There are several reasons for ears falling off of corn plants. Ear droppage may be caused by both genetic and environmental factors. Corn breeders try to discard the experimental hybrids with a tendency to drop ears and select hybrids with good ear retention.
• I had observed a lot of European corn borer damage in conventional corn fields this year in July. Larvae of second brood of borer can tunnel into the shank and weaken the attachment of ears to the shank.
• During crop scouting recently, I noticed several dropped ears in a corn field. Investigation revealed that corn borers were one of the causes of ear droppage in conventional hybrids.
• Check the shank attachment of each hybrid. Select those with strong attachment with good ear retention characteristics.

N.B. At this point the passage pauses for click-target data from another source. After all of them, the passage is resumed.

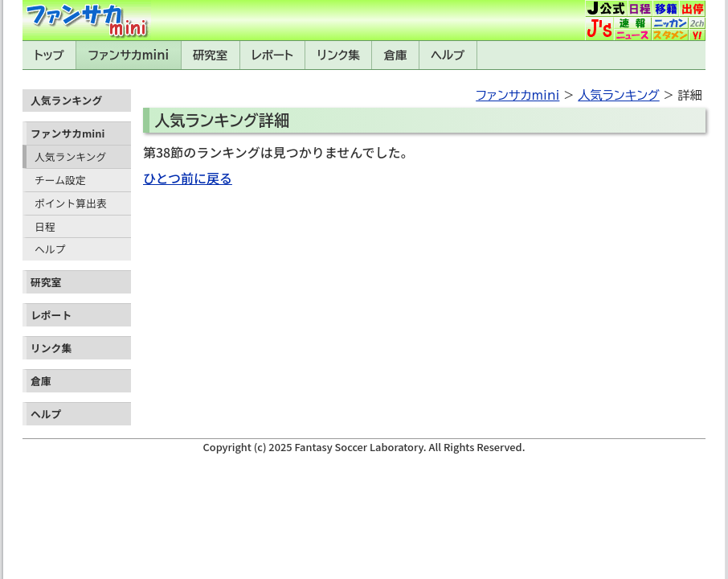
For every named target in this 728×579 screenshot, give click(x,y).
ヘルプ (448, 55)
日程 (45, 226)
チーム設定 (60, 179)
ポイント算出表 (71, 203)
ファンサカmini (129, 55)
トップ (49, 55)
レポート (272, 55)
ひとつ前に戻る (187, 178)
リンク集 (338, 55)
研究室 (210, 55)
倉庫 (395, 55)
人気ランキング (70, 156)
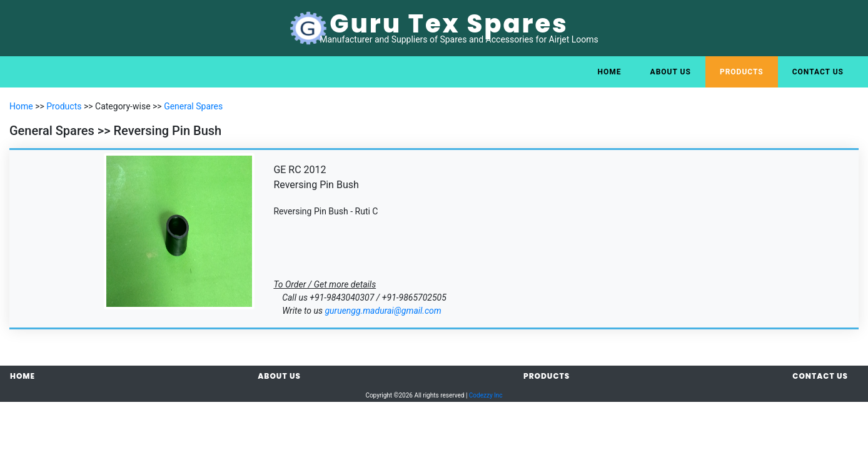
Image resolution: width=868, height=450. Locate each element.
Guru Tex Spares (449, 24)
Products (742, 72)
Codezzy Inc (486, 395)
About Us (670, 72)
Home (610, 72)
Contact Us (818, 72)
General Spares (193, 106)
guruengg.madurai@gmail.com (383, 311)
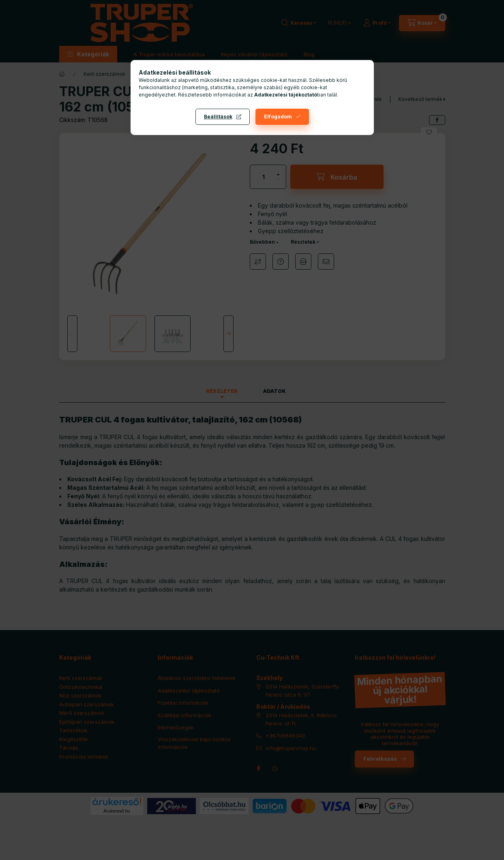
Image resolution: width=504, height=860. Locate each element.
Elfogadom (278, 116)
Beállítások (218, 116)
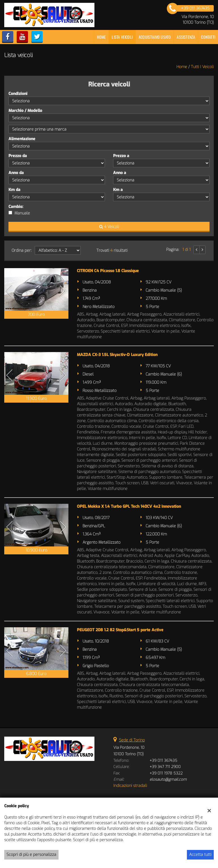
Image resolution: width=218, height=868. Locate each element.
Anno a (120, 173)
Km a (118, 190)
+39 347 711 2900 (165, 767)
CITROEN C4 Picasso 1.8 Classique (108, 271)
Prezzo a (121, 156)
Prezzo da (18, 156)
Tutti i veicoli (202, 67)
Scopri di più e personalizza (31, 855)
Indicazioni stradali (130, 786)
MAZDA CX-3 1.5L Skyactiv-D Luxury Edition (117, 355)
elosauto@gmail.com (168, 779)
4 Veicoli (109, 227)
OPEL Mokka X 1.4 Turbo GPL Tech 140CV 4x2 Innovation (129, 506)
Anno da (16, 173)
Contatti (208, 37)
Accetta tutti (200, 855)
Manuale (22, 213)
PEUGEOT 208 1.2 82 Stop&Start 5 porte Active (120, 630)
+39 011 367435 (163, 761)
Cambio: (16, 207)
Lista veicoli (122, 37)
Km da (14, 190)
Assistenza (186, 37)
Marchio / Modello (25, 111)
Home (101, 37)
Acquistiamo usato (155, 37)
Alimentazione (22, 139)
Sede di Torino (132, 740)
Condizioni (18, 94)
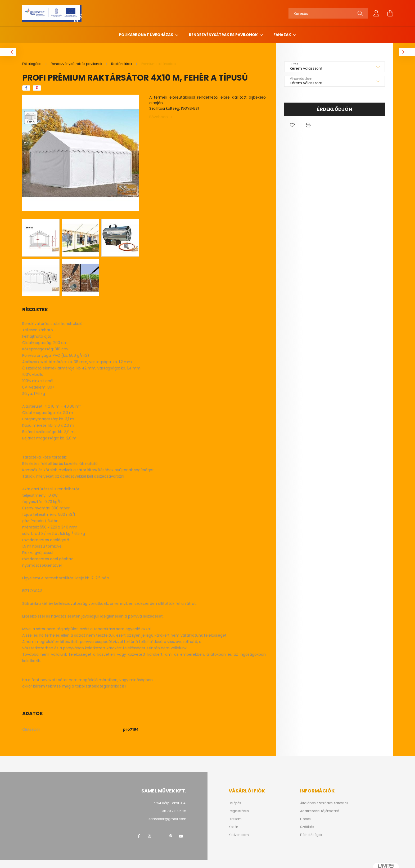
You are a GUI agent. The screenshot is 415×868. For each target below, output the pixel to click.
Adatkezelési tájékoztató (319, 811)
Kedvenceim (239, 835)
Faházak (282, 35)
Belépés (235, 803)
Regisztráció (239, 811)
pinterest (170, 836)
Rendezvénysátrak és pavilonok (223, 35)
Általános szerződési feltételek (324, 803)
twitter (160, 836)
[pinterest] (37, 88)
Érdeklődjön (335, 109)
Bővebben (159, 117)
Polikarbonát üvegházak (146, 35)
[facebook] (26, 88)
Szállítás (307, 827)
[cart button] (390, 13)
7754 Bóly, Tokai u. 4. (170, 803)
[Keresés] (328, 13)
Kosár (233, 827)
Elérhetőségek (311, 835)
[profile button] (376, 13)
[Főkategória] (32, 64)
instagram (149, 836)
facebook (139, 836)
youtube (181, 836)
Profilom (235, 819)
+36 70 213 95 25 (173, 811)
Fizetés (305, 819)
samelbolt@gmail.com (167, 819)
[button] (292, 125)
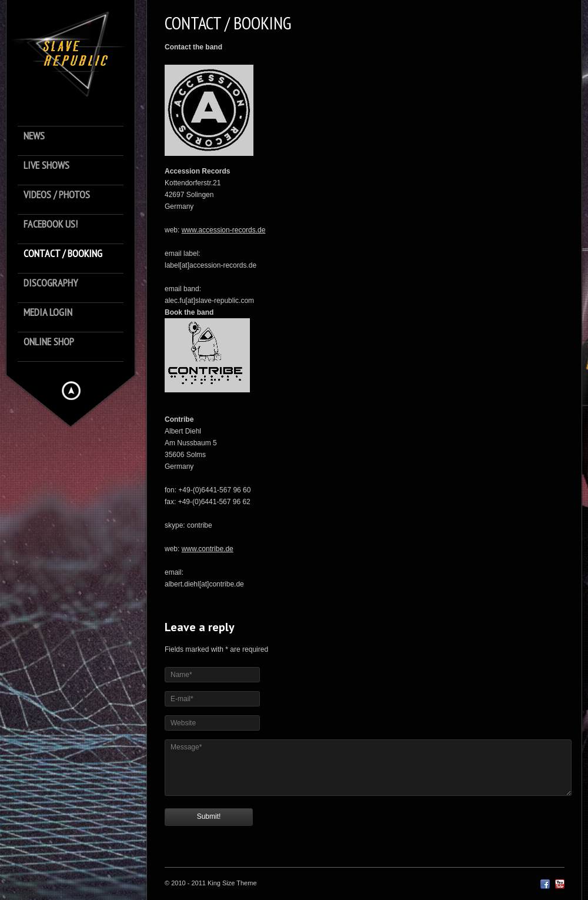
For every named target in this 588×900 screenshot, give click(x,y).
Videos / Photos (56, 195)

• Select hybrids with tolerance to Diplodia ear rot, the whitish fungus that usually starts at the base of ears, causes ear rot and can result in ear droppage as well. This disease can also causes stalk rot.
• If you are going to use conventional hybrids for premium or other reasons, make sure to use appropriate insecticides to control corn borers during the appearance of the first brood. Otherwise, my advice is to use corn borer resistant Bt hybrids. The Bt trait really works great and protects plants throughout the life of the corn plant.
• Now is a good time to walk your corn fields and notice if one hybrid is better than the others in this regard. Check with your seed rep for hybrids with good ear retention and tolerance to Diplodia ear and stalk rot.